*** Begin section ***

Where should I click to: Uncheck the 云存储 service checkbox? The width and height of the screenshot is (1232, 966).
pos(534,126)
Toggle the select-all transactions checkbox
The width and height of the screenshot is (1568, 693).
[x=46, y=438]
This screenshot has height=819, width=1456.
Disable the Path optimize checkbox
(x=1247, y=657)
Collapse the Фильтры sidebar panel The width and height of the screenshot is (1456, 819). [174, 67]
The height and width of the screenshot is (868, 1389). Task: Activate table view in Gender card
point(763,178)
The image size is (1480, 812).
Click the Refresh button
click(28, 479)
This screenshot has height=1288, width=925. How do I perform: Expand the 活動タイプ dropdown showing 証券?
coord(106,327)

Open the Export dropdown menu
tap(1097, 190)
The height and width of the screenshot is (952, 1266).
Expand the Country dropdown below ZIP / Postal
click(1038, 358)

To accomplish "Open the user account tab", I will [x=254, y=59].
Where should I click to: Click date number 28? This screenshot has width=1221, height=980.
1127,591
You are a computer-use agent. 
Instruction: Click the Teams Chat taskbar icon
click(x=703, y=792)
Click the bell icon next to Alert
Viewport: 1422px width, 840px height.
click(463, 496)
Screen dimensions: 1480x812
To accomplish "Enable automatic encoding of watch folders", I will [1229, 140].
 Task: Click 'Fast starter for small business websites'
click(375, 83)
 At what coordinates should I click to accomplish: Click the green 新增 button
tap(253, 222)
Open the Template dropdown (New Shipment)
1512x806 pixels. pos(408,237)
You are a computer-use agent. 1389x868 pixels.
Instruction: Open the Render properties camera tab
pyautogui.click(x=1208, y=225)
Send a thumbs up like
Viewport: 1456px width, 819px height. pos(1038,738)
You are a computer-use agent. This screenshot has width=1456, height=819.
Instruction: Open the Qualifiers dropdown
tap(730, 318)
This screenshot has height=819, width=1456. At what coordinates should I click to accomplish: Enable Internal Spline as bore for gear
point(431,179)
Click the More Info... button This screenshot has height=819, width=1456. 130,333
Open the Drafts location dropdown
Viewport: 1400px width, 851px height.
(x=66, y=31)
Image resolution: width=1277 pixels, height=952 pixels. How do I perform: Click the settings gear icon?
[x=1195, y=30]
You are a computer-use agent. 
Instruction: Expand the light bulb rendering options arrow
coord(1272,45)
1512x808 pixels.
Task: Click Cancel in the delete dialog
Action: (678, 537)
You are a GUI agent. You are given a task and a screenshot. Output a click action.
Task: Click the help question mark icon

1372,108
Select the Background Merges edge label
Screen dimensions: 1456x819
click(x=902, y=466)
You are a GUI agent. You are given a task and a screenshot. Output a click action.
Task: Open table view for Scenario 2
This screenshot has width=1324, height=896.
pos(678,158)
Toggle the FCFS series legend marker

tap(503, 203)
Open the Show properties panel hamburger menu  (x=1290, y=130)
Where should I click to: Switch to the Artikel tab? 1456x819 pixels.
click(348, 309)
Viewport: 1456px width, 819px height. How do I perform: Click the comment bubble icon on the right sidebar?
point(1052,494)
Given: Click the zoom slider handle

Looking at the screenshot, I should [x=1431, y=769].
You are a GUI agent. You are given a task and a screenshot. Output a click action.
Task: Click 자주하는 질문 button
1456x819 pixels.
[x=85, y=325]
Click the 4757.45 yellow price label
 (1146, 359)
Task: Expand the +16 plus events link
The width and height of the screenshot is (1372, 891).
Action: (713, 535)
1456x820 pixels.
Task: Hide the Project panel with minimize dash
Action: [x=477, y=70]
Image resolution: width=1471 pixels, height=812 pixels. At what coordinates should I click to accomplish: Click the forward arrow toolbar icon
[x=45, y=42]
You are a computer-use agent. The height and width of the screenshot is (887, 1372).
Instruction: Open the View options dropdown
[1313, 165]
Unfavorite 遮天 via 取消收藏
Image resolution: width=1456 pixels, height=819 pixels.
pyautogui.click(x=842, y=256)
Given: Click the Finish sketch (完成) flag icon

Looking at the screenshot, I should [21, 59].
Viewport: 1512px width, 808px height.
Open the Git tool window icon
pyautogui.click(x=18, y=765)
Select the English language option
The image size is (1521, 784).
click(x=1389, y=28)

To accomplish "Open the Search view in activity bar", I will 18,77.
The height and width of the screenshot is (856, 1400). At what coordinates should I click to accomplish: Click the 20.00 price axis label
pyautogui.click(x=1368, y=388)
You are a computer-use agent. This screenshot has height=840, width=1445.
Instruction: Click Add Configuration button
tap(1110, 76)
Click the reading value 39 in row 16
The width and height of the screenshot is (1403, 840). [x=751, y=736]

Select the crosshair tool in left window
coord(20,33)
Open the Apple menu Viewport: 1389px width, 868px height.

*** End section ***

* _EXERCISE GOAL_
Look above and repeat, character for character, the lines from the first one to the line with "Collapse the Фильтры", counting both.

* _ANSWER_
Where should I click to: Uncheck the 云存储 service checkbox? The width and height of the screenshot is (1232, 966).
pos(534,126)
Toggle the select-all transactions checkbox
The width and height of the screenshot is (1568, 693).
[x=46, y=438]
This screenshot has height=819, width=1456.
Disable the Path optimize checkbox
(x=1247, y=657)
Collapse the Фильтры sidebar panel The width and height of the screenshot is (1456, 819). [174, 67]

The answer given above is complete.